Records for pointing at text and elements:
+ + + + + + +
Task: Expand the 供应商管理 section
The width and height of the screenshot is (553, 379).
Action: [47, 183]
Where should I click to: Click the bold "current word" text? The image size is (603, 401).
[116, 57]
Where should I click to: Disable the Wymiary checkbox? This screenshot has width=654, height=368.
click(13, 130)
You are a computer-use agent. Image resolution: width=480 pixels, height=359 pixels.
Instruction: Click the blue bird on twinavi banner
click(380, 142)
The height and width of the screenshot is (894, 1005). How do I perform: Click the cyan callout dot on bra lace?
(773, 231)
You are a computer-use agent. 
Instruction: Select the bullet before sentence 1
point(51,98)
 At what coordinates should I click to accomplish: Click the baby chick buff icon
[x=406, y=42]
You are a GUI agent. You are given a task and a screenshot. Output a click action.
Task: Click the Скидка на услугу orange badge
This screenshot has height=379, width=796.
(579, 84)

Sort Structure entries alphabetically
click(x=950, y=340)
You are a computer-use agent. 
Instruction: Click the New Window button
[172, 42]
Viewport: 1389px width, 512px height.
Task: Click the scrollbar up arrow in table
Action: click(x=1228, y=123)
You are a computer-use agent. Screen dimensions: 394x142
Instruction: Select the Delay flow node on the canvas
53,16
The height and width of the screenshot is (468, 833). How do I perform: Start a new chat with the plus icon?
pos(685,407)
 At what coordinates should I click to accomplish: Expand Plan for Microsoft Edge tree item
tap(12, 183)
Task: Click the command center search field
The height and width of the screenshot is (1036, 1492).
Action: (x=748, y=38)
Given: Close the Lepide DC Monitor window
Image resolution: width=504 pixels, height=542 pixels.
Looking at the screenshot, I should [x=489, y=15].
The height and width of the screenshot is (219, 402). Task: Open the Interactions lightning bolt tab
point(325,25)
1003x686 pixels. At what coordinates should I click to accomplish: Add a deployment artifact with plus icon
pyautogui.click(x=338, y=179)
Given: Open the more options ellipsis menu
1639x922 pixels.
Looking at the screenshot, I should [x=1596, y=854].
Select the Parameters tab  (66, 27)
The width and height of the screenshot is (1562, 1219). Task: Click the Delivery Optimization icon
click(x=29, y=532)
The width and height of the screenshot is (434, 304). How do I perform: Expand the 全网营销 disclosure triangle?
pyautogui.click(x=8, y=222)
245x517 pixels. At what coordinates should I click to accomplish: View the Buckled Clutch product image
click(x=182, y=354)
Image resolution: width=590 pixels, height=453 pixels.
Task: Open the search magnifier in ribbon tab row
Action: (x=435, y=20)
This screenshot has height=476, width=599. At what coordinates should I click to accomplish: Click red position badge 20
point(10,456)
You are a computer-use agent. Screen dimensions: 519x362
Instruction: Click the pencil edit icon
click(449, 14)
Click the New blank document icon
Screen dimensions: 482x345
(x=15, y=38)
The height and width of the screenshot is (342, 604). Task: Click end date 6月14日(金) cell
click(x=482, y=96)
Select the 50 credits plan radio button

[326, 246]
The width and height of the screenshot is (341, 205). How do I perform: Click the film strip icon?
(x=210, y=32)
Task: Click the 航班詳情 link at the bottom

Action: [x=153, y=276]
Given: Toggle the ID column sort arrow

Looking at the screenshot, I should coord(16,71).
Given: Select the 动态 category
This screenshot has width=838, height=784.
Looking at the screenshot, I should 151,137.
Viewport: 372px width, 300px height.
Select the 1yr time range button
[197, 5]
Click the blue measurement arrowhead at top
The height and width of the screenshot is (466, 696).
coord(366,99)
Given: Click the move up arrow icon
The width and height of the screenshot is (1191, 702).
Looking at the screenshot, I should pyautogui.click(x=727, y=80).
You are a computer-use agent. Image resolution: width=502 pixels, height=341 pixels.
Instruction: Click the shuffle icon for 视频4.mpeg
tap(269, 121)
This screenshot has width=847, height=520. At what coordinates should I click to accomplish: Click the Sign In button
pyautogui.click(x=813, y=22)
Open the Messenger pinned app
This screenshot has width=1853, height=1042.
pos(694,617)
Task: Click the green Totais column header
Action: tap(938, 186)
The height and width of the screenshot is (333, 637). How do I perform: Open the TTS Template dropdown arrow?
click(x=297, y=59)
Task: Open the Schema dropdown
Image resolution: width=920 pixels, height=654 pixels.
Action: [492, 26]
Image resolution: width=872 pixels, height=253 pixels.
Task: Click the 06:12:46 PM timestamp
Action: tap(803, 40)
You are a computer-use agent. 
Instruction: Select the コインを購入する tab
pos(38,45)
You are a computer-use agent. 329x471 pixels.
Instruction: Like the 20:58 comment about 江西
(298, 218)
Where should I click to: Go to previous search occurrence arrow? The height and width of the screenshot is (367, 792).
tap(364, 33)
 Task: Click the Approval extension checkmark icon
+ + + + + + +
OBJECTIVE ▸ Convert every line of the records above into a JSON list of strings, one string per line, omitting blank lines.

SOLUTION FOR THIS PROBLEM ▸
[
  "Task: Expand the 供应商管理 section",
  "The width and height of the screenshot is (553, 379).",
  "Action: [47, 183]",
  "Where should I click to: Click the bold \"current word\" text? The image size is (603, 401).",
  "[116, 57]",
  "Where should I click to: Disable the Wymiary checkbox? This screenshot has width=654, height=368.",
  "click(13, 130)",
  "You are a computer-use agent. Image resolution: width=480 pixels, height=359 pixels.",
  "Instruction: Click the blue bird on twinavi banner",
  "click(380, 142)",
  "The height and width of the screenshot is (894, 1005). How do I perform: Click the cyan callout dot on bra lace?",
  "(773, 231)",
  "You are a computer-use agent. ",
  "Instruction: Select the bullet before sentence 1",
  "point(51,98)",
  " At what coordinates should I click to accomplish: Click the baby chick buff icon",
  "[x=406, y=42]",
  "You are a GUI agent. You are given a task and a screenshot. Output a click action.",
  "Task: Click the Скидка на услугу orange badge",
  "This screenshot has height=379, width=796.",
  "(579, 84)",
  "Sort Structure entries alphabetically",
  "click(x=950, y=340)",
  "You are a computer-use agent. ",
  "Instruction: Click the New Window button",
  "[172, 42]",
  "Viewport: 1389px width, 512px height.",
  "Task: Click the scrollbar up arrow in table",
  "Action: click(x=1228, y=123)",
  "You are a computer-use agent. Screen dimensions: 394x142",
  "Instruction: Select the Delay flow node on the canvas",
  "53,16",
  "The height and width of the screenshot is (468, 833). How do I perform: Start a new chat with the plus icon?",
  "pos(685,407)",
  " At what coordinates should I click to accomplish: Expand Plan for Microsoft Edge tree item",
  "tap(12, 183)",
  "Task: Click the command center search field",
  "The height and width of the screenshot is (1036, 1492).",
  "Action: (x=748, y=38)",
  "Given: Close the Lepide DC Monitor window",
  "Image resolution: width=504 pixels, height=542 pixels.",
  "Looking at the screenshot, I should [x=489, y=15].",
  "The height and width of the screenshot is (219, 402). Task: Open the Interactions lightning bolt tab",
  "point(325,25)",
  "1003x686 pixels. At what coordinates should I click to accomplish: Add a deployment artifact with plus icon",
  "pyautogui.click(x=338, y=179)",
  "Given: Open the more options ellipsis menu",
  "1639x922 pixels.",
  "Looking at the screenshot, I should [x=1596, y=854].",
  "Select the Parameters tab  (66, 27)",
  "The width and height of the screenshot is (1562, 1219). Task: Click the Delivery Optimization icon",
  "click(x=29, y=532)",
  "The width and height of the screenshot is (434, 304). How do I perform: Expand the 全网营销 disclosure triangle?",
  "pyautogui.click(x=8, y=222)",
  "245x517 pixels. At what coordinates should I click to accomplish: View the Buckled Clutch product image",
  "click(x=182, y=354)",
  "Image resolution: width=590 pixels, height=453 pixels.",
  "Task: Open the search magnifier in ribbon tab row",
  "Action: (x=435, y=20)",
  "This screenshot has height=476, width=599. At what coordinates should I click to accomplish: Click red position badge 20",
  "point(10,456)",
  "You are a computer-use agent. Screen dimensions: 519x362",
  "Instruction: Click the pencil edit icon",
  "click(449, 14)",
  "Click the New blank document icon",
  "Screen dimensions: 482x345",
  "(x=15, y=38)",
  "The height and width of the screenshot is (342, 604). Task: Click end date 6月14日(金) cell",
  "click(x=482, y=96)",
  "Select the 50 credits plan radio button",
  "[326, 246]",
  "The width and height of the screenshot is (341, 205). How do I perform: Click the film strip icon?",
  "(x=210, y=32)",
  "Task: Click the 航班詳情 link at the bottom",
  "Action: [x=153, y=276]",
  "Given: Toggle the ID column sort arrow",
  "Looking at the screenshot, I should coord(16,71).",
  "Given: Select the 动态 category",
  "This screenshot has width=838, height=784.",
  "Looking at the screenshot, I should 151,137.",
  "Viewport: 372px width, 300px height.",
  "Select the 1yr time range button",
  "[197, 5]",
  "Click the blue measurement arrowhead at top",
  "The height and width of the screenshot is (466, 696).",
  "coord(366,99)",
  "Given: Click the move up arrow icon",
  "The width and height of the screenshot is (1191, 702).",
  "Looking at the screenshot, I should pyautogui.click(x=727, y=80).",
  "You are a computer-use agent. Image resolution: width=502 pixels, height=341 pixels.",
  "Instruction: Click the shuffle icon for 视频4.mpeg",
  "tap(269, 121)",
  "This screenshot has width=847, height=520. At what coordinates should I click to accomplish: Click the Sign In button",
  "pyautogui.click(x=813, y=22)",
  "Open the Messenger pinned app",
  "This screenshot has width=1853, height=1042.",
  "pos(694,617)",
  "Task: Click the green Totais column header",
  "Action: tap(938, 186)",
  "The height and width of the screenshot is (333, 637). How do I perform: Open the TTS Template dropdown arrow?",
  "click(x=297, y=59)",
  "Task: Open the Schema dropdown",
  "Image resolution: width=920 pixels, height=654 pixels.",
  "Action: [492, 26]",
  "Image resolution: width=872 pixels, height=253 pixels.",
  "Task: Click the 06:12:46 PM timestamp",
  "Action: tap(803, 40)",
  "You are a computer-use agent. ",
  "Instruction: Select the コインを購入する tab",
  "pos(38,45)",
  "You are a computer-use agent. 329x471 pixels.",
  "Instruction: Like the 20:58 comment about 江西",
  "(298, 218)",
  "Where should I click to: Go to previous search occurrence arrow? The height and width of the screenshot is (367, 792).",
  "tap(364, 33)",
  " Task: Click the Approval extension checkmark icon"
]